BEGIN TASK DATA
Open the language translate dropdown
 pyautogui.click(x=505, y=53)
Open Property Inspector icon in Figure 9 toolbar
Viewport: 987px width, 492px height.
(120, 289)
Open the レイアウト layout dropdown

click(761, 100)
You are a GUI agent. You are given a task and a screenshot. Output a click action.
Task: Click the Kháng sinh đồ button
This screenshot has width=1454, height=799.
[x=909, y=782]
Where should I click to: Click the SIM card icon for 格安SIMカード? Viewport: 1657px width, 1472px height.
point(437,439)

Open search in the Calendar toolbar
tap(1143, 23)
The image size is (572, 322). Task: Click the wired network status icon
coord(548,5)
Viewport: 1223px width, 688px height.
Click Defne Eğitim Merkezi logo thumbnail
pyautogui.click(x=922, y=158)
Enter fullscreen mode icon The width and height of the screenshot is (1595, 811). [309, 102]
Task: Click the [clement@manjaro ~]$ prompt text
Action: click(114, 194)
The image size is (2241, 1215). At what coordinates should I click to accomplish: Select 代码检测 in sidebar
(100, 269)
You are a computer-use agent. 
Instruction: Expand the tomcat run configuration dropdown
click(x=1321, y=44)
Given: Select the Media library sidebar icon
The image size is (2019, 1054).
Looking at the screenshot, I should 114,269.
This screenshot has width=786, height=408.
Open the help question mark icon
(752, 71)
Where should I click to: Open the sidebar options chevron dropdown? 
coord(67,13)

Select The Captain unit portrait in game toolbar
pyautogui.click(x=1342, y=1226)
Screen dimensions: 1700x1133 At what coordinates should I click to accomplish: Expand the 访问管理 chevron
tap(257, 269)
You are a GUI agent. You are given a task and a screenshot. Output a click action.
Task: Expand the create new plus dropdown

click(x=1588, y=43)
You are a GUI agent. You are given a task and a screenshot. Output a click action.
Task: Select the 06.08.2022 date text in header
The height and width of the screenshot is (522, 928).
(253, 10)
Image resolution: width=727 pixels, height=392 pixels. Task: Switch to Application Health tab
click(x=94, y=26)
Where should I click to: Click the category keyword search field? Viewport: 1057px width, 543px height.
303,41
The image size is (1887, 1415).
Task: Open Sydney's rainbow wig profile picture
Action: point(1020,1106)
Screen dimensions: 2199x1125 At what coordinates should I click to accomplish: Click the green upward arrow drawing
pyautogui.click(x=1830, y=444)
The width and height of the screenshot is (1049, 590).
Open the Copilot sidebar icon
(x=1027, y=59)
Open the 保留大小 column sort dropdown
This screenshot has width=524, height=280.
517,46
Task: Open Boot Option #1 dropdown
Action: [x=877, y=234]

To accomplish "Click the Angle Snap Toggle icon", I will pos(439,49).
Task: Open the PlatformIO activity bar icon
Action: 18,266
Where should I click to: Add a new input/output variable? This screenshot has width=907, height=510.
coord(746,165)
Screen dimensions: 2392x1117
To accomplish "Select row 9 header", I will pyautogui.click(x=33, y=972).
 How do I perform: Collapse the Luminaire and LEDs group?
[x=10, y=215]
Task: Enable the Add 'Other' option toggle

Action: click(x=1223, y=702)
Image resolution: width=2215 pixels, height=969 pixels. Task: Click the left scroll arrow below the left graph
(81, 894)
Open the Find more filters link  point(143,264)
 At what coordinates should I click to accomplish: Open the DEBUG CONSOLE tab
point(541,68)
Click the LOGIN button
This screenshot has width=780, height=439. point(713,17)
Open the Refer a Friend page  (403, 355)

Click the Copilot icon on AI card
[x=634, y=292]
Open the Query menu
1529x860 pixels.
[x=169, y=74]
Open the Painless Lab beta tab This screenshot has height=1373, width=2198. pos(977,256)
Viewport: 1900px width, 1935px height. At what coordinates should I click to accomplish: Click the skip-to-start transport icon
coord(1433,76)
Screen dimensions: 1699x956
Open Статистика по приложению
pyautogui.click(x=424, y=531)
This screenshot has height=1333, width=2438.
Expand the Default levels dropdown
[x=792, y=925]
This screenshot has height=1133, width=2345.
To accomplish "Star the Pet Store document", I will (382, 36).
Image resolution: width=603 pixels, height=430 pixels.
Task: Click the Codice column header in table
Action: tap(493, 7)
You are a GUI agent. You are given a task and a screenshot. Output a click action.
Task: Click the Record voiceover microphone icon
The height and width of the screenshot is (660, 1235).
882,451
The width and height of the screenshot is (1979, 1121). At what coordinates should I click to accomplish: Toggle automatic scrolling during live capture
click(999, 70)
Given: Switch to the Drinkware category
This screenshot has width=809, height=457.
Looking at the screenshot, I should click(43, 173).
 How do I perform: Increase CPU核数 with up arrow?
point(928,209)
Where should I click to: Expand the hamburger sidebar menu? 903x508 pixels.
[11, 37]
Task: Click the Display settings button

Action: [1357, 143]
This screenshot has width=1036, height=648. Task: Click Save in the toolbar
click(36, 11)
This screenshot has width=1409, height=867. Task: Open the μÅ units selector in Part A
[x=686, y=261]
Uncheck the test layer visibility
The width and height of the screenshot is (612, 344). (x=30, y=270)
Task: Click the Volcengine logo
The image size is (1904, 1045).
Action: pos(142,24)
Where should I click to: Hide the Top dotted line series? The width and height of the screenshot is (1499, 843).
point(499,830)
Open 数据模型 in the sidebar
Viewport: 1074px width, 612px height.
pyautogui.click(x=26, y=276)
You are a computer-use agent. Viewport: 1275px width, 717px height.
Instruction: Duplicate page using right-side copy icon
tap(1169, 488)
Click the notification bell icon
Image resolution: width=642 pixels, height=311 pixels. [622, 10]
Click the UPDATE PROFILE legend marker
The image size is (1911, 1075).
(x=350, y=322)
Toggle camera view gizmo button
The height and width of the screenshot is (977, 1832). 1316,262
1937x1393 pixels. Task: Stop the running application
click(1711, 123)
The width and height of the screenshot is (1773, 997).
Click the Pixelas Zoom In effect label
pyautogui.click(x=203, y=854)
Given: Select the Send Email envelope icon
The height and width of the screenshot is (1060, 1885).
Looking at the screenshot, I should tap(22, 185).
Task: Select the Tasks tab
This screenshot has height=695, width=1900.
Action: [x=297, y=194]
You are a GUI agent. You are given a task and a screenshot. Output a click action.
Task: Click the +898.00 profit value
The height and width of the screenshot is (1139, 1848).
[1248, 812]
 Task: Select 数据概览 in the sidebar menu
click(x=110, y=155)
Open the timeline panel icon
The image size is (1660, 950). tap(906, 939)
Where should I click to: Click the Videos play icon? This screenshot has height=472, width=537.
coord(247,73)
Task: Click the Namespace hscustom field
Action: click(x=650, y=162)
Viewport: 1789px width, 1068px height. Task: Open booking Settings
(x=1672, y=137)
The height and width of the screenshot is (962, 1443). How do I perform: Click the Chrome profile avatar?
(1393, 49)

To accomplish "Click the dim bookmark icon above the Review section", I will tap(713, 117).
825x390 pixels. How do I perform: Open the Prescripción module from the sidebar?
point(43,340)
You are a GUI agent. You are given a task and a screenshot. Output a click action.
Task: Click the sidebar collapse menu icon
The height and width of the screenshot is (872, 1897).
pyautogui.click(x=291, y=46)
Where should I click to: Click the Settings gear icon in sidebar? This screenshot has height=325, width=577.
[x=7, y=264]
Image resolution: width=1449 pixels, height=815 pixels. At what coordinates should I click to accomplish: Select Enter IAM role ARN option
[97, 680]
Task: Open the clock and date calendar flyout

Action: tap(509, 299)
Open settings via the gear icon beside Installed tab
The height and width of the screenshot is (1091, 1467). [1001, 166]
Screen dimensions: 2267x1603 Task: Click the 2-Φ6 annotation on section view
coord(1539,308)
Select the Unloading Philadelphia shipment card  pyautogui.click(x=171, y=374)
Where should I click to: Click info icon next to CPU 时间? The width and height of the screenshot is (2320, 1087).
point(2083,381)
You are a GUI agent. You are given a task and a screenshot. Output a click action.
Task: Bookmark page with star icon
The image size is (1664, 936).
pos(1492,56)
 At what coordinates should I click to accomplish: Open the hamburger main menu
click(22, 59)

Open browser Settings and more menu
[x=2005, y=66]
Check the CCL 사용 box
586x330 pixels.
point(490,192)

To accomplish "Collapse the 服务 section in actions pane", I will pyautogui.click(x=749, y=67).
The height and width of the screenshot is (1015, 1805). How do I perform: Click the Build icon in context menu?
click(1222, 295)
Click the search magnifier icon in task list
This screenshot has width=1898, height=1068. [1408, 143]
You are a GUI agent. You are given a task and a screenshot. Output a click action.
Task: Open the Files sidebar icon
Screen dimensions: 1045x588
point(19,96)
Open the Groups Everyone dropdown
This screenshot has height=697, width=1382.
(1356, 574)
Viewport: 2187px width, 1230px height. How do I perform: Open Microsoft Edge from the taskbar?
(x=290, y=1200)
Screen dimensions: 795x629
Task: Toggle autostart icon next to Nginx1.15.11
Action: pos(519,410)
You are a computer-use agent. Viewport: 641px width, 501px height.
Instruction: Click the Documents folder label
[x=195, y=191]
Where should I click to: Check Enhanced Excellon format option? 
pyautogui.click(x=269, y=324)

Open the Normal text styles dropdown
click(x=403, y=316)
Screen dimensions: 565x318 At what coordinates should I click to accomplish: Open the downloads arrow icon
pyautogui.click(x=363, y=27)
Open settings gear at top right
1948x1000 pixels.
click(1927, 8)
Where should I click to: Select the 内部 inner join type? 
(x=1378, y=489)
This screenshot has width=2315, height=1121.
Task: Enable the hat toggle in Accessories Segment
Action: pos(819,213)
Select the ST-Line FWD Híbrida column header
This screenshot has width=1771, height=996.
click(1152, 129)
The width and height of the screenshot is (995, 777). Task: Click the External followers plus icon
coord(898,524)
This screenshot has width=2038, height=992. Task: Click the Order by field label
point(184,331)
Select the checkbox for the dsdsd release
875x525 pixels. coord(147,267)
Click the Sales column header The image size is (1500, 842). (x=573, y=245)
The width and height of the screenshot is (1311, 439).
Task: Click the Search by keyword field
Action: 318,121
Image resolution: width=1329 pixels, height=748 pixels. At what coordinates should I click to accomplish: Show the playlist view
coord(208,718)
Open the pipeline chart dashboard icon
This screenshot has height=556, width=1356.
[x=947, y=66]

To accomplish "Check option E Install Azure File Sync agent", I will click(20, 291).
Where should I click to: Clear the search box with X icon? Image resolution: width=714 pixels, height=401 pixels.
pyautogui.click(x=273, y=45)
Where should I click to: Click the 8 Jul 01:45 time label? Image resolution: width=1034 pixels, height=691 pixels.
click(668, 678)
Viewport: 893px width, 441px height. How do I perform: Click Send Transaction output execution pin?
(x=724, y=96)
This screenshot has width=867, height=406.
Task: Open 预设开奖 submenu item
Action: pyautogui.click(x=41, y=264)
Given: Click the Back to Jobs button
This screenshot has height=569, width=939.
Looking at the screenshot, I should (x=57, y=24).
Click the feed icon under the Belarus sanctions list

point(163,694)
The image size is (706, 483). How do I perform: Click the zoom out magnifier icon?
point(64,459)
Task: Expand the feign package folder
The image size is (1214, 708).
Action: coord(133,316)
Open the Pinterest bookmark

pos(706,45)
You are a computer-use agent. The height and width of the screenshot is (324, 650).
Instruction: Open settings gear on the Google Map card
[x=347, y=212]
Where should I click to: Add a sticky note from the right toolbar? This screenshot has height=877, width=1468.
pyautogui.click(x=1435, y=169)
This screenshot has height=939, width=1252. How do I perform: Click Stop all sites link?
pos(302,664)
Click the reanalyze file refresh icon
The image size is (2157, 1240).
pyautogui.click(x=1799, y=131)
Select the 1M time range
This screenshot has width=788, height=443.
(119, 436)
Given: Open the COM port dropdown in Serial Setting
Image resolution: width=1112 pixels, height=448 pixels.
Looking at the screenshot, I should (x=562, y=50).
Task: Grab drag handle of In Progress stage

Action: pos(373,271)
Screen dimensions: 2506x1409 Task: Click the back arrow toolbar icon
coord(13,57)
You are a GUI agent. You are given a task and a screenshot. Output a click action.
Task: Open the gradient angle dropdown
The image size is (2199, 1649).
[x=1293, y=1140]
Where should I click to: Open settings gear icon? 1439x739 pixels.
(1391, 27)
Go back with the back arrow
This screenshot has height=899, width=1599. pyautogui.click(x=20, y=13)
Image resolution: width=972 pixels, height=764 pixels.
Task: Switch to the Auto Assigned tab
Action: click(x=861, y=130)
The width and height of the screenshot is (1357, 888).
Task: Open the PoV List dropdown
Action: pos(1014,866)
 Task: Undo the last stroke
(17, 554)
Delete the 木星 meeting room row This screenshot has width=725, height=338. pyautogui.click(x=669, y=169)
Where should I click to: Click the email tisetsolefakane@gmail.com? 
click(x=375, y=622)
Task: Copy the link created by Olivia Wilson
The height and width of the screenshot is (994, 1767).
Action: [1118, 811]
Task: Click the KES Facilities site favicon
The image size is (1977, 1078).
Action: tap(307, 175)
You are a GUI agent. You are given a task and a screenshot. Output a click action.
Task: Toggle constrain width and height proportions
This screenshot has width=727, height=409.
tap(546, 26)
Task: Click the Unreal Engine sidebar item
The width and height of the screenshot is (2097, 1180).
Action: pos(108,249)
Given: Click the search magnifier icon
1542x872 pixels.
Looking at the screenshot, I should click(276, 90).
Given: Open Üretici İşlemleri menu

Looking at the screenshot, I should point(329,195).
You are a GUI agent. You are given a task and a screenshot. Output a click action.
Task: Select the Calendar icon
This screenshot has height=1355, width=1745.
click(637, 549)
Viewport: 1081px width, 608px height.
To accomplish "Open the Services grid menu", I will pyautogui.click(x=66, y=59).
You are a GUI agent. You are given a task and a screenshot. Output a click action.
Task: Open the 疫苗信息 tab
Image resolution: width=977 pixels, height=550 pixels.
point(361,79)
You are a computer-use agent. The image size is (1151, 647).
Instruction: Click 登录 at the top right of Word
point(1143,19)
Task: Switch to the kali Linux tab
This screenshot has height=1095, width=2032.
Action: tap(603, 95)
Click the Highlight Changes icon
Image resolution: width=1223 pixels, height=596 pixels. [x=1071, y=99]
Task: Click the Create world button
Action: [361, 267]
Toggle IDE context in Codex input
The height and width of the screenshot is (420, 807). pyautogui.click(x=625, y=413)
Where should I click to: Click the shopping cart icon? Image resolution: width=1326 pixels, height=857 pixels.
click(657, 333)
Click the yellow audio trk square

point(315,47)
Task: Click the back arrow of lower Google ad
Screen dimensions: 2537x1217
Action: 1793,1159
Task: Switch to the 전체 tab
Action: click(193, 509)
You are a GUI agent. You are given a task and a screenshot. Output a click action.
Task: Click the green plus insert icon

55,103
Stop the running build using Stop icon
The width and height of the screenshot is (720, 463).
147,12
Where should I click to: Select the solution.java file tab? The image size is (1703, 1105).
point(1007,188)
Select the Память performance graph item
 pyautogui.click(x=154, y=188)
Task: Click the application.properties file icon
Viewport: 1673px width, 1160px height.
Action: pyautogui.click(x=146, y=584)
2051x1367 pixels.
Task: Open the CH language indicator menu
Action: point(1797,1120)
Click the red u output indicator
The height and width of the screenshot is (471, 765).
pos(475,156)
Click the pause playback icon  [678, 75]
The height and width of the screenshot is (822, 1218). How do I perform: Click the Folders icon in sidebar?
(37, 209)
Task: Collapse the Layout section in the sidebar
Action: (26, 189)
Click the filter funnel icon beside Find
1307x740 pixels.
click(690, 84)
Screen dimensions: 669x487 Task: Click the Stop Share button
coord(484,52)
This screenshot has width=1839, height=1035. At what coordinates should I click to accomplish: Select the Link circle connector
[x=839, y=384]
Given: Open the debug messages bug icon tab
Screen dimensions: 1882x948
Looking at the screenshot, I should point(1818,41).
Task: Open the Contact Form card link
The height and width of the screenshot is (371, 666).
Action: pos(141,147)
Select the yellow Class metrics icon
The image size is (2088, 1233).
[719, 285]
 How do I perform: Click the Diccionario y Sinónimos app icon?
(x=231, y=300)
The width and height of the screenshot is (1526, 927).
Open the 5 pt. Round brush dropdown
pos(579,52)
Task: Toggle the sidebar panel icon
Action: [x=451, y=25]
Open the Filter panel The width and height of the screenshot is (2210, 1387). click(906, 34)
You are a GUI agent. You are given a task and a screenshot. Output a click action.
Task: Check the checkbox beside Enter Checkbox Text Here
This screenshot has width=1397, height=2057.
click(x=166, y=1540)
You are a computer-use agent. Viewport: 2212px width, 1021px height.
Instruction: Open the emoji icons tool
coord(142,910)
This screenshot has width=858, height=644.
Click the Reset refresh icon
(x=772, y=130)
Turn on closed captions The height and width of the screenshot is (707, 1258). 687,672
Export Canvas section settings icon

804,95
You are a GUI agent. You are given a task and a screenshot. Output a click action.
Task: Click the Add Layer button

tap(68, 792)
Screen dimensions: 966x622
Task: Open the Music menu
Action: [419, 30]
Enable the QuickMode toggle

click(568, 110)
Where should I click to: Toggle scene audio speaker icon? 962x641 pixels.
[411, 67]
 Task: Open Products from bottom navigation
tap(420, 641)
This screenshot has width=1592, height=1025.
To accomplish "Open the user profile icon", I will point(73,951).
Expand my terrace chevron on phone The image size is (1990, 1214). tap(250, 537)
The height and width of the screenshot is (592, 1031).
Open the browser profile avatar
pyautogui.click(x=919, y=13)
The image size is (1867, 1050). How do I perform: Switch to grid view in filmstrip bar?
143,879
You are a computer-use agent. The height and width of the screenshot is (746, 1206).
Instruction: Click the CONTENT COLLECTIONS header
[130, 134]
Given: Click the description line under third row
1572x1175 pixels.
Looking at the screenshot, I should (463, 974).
END TASK DATA
• **TASK**: The records are given above. Copy each line in them that holds "Find".

• **WRITTEN SOLUTION**:
Open the Find more filters link  point(143,264)
Click the filter funnel icon beside Find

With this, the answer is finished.